The moot saw four of Kent Law School’s lecturers (Per Laleng, Dr Vicky Conway, Darren Weir and Catherine Carpenter) advocating in front of Criminal Law Lecturer Lisa Dickson and Kent Law Temple Society members, students Matthew Gaunt and Matt Lawson.
The problem question concerned a contentious area of criminal law and involved a doctor’s withdrawal of life support from a severely premature baby in the hopes of benefiting a more viable premature baby. At the court of first instance the Doctor had been convicted of murder but appealed on the grounds that the trial judge did not direct the jury to consider the defences of necessity and causation.
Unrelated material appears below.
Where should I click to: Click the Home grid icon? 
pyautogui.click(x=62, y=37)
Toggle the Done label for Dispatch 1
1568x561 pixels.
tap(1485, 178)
After well-reasoned and creative arguments from both sides, the judges left the courtroom to consider their verdict. It was found that the appellants (Laleng and Conway) had sufficiently demonstrated that the judge’s direction was incorrect thereby making the conviction unsafe. Matthew Gaunt delivered the verdict and ordered a retrial.
Following the verdict, there was left the question of ‘Best Mooter’. Due to the impressive advocacy of all competitors, this question warranted more deliberation than the law itself. Matt Lawson delivered the decision and noted that Per Laleng’s authoritative rebuttal had won the approval of the bench and he was therefore awarded the (soon to be prestigious) engraved silver gavel.
The event was a great success drawing in a huge turnout of engaged students and also giving Kent Law Campaign an opportunity to raise funds for the new Law Clinic and Mooting Chambers.
Calling all cyclists and challenge seekers!
Recent Kent Law School graduate, Emanuela Cudjoe, has decided to organise a sponsored cycle from London to Paris in aid of the Kent Law Campaign. The proposed event will take place next summer or early autumn and will be decided according to participants’ availability.
- Distance: 180 miles
- Duration: 3 days cycling
- Price: £489 per person – £150 deposit to be paid on registration to secure the chosen date with the remainder to be paid closer to the time.
Included in the price
- All accommodation
- Buffet breakfast everyday
- Experienced cycle leaders
- Vehicle support
- Ferry crossing to Dieppe
- Eurostar/flight to London
- Transfer of bikes back to London
Day 1 – London (Greenwich) – Newhaven, approx. 60 miles.
- Spend a night in Newhaven and take a morning ferry to Dieppe.
Day 2 – Dieppe – Gournay-en-Bray, approx. 46 miles
- Spend a night in Gournay.
Day 3 Gournay-en-Bray – Paris, approx. 77 miles
Day 4 – Spend a day in Paris
- Evening train/flight to London
If you would like to take part in the challenge or you know someone who would be interested in doing so, please email Emanuela directly (firstname.lastname@example.org) who will be able to send you further information.
This promises to be a very exciting and rewarding challenge, so please do register to take part and help raise funds for this important cause. Don’t forget, the University will match each donation you raise pound for pound.
Not content with just taking part in a sponsored skydive in aid of the Kent Law Campaign, Natalie Salunke, Chair of the Young Alumni Group and Kent alumna (Eliot 2002), increased her sponsorship total to an incredible £3,653 after taking part in the 50 km Thames Path Challenge on Saturday 29 September 2012 and raising £1,615 through asking her family and friends to support her. The trek, which started at 6.30am at Fulham Palace, followed the Thames Path to Windsor and Natalie completed the gruelling challenge in eight hours. We would like to congratulate her on completing this event and thank her for supporting the Campaign.
We are delighted to announce that Courtenay Griffiths QC, Barrister at Garden Court Chambers, has agreed to become a Patron of the Kent Law Campaign.
One of the country’s leading barristers, Courtenay has figured in many very prominent law cases connected to fraud and terrorism, murder and public order – including the Brighton bombing, the Harrods bombing, the Canary Wharf bombing and the Damilola Taylor murder trial.
He has campaigned for an effective legal-aid system, for an awareness of rights in the wider community and for a legal profession that is more reflective of society as a whole.
We welcome him to our Circle of Patrons.